Well, let’s start with the fact that I am biased. I work at Slacker Radio, and have a vested interest in seeing Subscription Music models gain traction. I also chair the Music Subscription work group for digitalmusic.org, so I live and breath this stuff.
That said, I think there are three big takeaways:
1- Streaming counts.
2- Listeners, not gatekeepers, control the charts more than ever before.
3- We are entering a golden era for music fans.
Let’s take these ideas one by one. Streaming counts now, literally and figuratively. While the (rightly) respected Big Champagne has long been quantifying streaming activity, both legal and illegal, Billboard’s recognition of the Subscription Music Services certainly signals a milestone in the ascension of streaming music. With nearly 500 million on-demand weekly streams being generated by these nine legal services alone, a new scale of activity has been reached that is undeniable.

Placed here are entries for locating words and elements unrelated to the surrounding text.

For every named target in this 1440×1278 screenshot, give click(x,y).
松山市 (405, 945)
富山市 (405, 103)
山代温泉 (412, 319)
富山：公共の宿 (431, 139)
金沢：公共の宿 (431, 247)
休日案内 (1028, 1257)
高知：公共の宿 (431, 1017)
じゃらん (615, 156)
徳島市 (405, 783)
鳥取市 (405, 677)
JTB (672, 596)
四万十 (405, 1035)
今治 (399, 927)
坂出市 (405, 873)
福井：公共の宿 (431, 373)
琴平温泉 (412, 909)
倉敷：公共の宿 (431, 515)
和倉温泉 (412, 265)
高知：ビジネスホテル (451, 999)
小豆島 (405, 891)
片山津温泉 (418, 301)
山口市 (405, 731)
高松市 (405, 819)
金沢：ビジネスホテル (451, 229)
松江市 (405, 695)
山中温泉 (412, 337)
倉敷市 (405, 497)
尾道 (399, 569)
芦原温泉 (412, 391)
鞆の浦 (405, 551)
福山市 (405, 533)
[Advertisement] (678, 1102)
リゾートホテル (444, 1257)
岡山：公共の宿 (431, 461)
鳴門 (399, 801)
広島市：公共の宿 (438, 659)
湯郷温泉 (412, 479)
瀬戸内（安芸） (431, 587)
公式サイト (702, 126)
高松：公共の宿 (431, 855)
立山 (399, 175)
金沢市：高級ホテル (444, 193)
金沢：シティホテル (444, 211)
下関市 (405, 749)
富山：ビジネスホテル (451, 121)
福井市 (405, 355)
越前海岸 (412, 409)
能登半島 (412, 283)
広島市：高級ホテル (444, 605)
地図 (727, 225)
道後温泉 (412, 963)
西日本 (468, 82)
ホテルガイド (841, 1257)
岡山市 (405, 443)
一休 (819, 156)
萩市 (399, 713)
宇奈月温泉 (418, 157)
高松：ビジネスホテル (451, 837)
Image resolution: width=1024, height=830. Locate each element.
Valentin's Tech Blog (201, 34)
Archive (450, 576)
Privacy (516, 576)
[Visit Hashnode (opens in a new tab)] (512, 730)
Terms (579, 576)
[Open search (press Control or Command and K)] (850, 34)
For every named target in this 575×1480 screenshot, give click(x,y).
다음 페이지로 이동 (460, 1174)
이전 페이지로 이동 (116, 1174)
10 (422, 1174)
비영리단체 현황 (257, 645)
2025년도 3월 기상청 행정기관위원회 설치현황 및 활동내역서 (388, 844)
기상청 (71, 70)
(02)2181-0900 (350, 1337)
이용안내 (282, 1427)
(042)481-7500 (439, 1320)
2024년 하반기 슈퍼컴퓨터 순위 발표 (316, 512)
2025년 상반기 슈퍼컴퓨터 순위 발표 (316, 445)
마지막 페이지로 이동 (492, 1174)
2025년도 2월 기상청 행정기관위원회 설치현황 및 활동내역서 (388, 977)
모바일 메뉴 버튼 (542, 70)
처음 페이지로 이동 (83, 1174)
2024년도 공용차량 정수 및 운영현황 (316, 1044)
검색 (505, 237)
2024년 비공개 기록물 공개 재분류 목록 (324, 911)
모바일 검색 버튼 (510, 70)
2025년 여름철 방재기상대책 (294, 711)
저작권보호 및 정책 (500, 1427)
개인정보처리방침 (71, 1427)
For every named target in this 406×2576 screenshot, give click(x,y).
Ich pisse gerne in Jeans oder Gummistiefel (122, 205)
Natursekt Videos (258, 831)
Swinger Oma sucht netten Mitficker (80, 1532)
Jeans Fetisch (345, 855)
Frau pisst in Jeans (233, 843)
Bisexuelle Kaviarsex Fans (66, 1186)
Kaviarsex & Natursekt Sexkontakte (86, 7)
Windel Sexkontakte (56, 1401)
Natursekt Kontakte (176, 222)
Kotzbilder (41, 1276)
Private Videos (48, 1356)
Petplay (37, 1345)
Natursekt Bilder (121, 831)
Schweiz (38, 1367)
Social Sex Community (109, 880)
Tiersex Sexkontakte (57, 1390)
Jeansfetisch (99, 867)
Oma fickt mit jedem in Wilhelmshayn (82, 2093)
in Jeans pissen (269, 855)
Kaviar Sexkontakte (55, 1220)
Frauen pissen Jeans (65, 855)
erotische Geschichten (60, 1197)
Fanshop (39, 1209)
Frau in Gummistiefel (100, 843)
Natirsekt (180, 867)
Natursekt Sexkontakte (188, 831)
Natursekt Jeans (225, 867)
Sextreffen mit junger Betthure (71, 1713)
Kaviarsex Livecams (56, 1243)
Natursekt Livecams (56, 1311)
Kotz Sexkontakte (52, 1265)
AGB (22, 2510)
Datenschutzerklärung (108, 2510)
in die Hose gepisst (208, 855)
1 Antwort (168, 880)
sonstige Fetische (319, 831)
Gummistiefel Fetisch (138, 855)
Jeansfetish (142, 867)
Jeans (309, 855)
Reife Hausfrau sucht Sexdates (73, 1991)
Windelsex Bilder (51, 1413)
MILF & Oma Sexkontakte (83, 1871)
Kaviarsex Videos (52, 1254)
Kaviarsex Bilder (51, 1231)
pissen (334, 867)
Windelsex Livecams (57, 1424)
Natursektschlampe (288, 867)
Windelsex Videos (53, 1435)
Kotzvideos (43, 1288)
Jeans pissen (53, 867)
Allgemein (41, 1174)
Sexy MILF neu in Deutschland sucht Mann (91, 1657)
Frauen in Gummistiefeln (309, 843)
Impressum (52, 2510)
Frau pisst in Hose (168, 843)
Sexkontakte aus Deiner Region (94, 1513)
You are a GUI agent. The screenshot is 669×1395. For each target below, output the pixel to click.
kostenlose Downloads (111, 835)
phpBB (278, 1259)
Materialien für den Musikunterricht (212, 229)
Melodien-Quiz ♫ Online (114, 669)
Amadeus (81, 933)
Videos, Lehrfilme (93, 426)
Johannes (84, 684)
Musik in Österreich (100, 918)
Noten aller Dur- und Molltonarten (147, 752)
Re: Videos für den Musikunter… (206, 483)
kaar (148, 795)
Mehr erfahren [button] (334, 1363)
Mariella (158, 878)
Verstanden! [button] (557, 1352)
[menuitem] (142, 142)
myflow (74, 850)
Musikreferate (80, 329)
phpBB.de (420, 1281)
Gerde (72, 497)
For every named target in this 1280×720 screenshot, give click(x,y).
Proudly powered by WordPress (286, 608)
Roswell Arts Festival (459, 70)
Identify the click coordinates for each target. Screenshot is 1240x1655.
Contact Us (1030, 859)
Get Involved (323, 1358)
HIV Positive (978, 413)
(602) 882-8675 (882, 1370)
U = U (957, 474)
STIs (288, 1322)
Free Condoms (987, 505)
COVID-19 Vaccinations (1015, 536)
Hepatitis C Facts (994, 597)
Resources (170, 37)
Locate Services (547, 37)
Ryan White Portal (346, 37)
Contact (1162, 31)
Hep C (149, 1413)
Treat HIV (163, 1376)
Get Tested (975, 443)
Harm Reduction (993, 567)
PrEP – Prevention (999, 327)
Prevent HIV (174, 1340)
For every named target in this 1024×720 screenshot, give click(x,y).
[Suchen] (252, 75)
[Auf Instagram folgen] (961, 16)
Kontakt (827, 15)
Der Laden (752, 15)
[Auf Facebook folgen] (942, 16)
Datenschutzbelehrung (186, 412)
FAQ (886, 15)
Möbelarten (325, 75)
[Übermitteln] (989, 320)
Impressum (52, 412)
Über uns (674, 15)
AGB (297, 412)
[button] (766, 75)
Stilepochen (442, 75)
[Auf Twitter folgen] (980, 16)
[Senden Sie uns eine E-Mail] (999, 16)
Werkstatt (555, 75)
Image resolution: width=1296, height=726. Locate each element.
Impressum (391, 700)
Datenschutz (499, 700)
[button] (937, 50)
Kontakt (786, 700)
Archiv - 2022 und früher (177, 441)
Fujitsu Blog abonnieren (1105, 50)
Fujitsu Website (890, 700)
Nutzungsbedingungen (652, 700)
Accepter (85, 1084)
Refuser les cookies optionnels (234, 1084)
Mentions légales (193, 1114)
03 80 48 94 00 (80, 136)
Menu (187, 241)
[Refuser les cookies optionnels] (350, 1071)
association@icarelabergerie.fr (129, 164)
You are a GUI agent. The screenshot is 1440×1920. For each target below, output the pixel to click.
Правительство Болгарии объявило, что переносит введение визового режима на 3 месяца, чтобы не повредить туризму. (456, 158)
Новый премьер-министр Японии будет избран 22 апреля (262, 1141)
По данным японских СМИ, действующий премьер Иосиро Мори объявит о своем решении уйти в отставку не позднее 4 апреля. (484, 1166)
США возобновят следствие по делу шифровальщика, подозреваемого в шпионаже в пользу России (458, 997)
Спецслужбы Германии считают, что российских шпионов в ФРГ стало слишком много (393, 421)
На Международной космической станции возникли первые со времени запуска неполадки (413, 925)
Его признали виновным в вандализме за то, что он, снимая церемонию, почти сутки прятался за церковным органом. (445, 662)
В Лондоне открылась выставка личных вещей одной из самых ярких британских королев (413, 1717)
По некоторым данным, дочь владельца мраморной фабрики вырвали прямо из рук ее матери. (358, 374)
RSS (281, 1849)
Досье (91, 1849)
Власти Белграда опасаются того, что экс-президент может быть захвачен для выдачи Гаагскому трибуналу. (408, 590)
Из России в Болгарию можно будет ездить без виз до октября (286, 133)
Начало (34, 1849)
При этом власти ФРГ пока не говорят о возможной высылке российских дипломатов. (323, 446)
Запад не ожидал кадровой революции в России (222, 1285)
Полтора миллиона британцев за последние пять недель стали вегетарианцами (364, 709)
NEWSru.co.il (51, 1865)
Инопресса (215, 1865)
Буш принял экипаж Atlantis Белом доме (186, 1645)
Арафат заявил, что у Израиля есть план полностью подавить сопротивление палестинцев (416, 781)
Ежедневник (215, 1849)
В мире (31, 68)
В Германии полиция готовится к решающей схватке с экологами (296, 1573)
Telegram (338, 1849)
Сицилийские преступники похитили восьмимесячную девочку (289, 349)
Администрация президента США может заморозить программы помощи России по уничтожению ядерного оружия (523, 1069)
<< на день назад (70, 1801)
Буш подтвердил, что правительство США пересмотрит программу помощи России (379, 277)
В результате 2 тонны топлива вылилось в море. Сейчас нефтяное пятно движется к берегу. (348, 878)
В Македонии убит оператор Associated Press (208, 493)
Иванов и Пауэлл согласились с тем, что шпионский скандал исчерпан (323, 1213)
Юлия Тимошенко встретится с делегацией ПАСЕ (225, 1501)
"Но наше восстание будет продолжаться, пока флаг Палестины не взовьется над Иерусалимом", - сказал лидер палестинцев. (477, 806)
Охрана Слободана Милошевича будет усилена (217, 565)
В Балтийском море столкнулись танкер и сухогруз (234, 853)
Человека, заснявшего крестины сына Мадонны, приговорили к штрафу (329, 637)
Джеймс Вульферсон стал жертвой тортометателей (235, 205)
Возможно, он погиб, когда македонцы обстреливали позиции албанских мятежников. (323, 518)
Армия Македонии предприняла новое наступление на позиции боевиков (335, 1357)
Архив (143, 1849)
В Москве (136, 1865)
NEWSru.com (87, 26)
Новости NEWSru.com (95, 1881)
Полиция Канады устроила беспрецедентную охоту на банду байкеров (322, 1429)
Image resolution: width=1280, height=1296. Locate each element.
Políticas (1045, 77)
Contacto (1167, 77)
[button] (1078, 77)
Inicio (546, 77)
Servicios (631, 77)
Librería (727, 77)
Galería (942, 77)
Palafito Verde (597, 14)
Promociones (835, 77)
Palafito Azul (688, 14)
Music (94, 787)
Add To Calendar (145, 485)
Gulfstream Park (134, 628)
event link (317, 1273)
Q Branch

Listeners are becoming the new gatekeepers. Traditionally, Billboard song charts like the Hot 100 were comprised around a combination of radio airplay and single sales. Over the last few years, Billboard has done an admirable job of layering in other data to this mix, including song plays on MySpace, Yahoo and the like. With the inclusion of this On-Demand Songs Chart, Billboard has struck another blow for the idea that the end user, the listener and customer, has tremendous impact in shaping what our conception of a “charting” song will look like.
Lastly, for music fans, this really is the start of a golden era. I grew up in Manhattan in the late 70’s. When I was a kid, every Saturday I would walk from my apartment on 53rd street and 1st avenue to the Donnell Library on 53rd street and 6th avenue to read Billboard. I especially was focused on pouring over the charts, and spent countless hours discovering songs, artists and trends to pursue based on Billboard’s charts.
During that walk I often made up “dream music” scenarios for myself.
I dreamed I had the largest music collection in the world. In my fantasy, I had every song, album and artist at my fingertips. True, in that era, I imagined converting my Mom’s midtown one bedroom apartment, into one enormous record and cassette library, but that’s how childhood dreaming goes…
I wanted my stereo to be able to count every song and artist I played, and tell me truly what my most played songs and artists were. I imagined some kind of song kind of song counter “connected” to my stereo. I wanted the data, even then.
I dreamed of having my own radio station. I wanted to be able to play The Ramones, Smokey Robinson, Grandmaster Flash, Elton John, Miles Davis, Joni Mitchell, The Grateful Dead, The Talking Heads and Big Daddy Kane all on one station. I wanted no formats. Actually, I wanted my own format. I walked around with reams of paper with all sorts of stations and playlists mapped out, documenting these concepts.
I fantasized about building a Music Clubhouse. I envisioned a cross between a rock club and the perfect mom and pop record store, dominated by a gigantic listening room equiped with a world class stereo and video set-up, so that all my friends could hang out and argue about music all day long.
Naturally, I knew that we would have all the liner notes and lyrics for every album in the world at the Music Clubhouse, as well as an unlimited supply of photos, bio information, and videos — again all at our fingertips.
When I flash back on those music fantasies, and then think about all the experiences available now across these subscription music streaming services, I realize that fantasy has largely become reality. These companies have built these new music experiences from a fan’s perspective.
Think about it — just about every song, album and artist is available at your fingertips. At certain services, you really do have almost unlimited ability to create your own radio stations. You really can an engage with all your friends online at once, and in ways, thanks to technology, that I couldn’t even imagine in my best childhood music fantasies. Lyrics, liner notes, your most played data — all of these things are available.
And I truly believe this is just the START.
This On-Demand Songs Chart documents what has the potential to be a great era for music fans. There are certainly formidable challenges around label licensing, monetization and building economic ecosystems that subscription services face. So, it’s both the Subscription Service employee AND the music fan in me that works daily to have the industry support and reward continuing this kind of innovation.
I think it is really exciting to know that there will undoubtedly be some kid out there this weekend, who will be reading about all this streaming activity in Billboard. I imagine that he or she will not just try one of these services, but also will start thinking about the innovations and experiences that will reshape the fan experience yet again.
Who knows what the streaming music era will really look like. I imagine we have just started.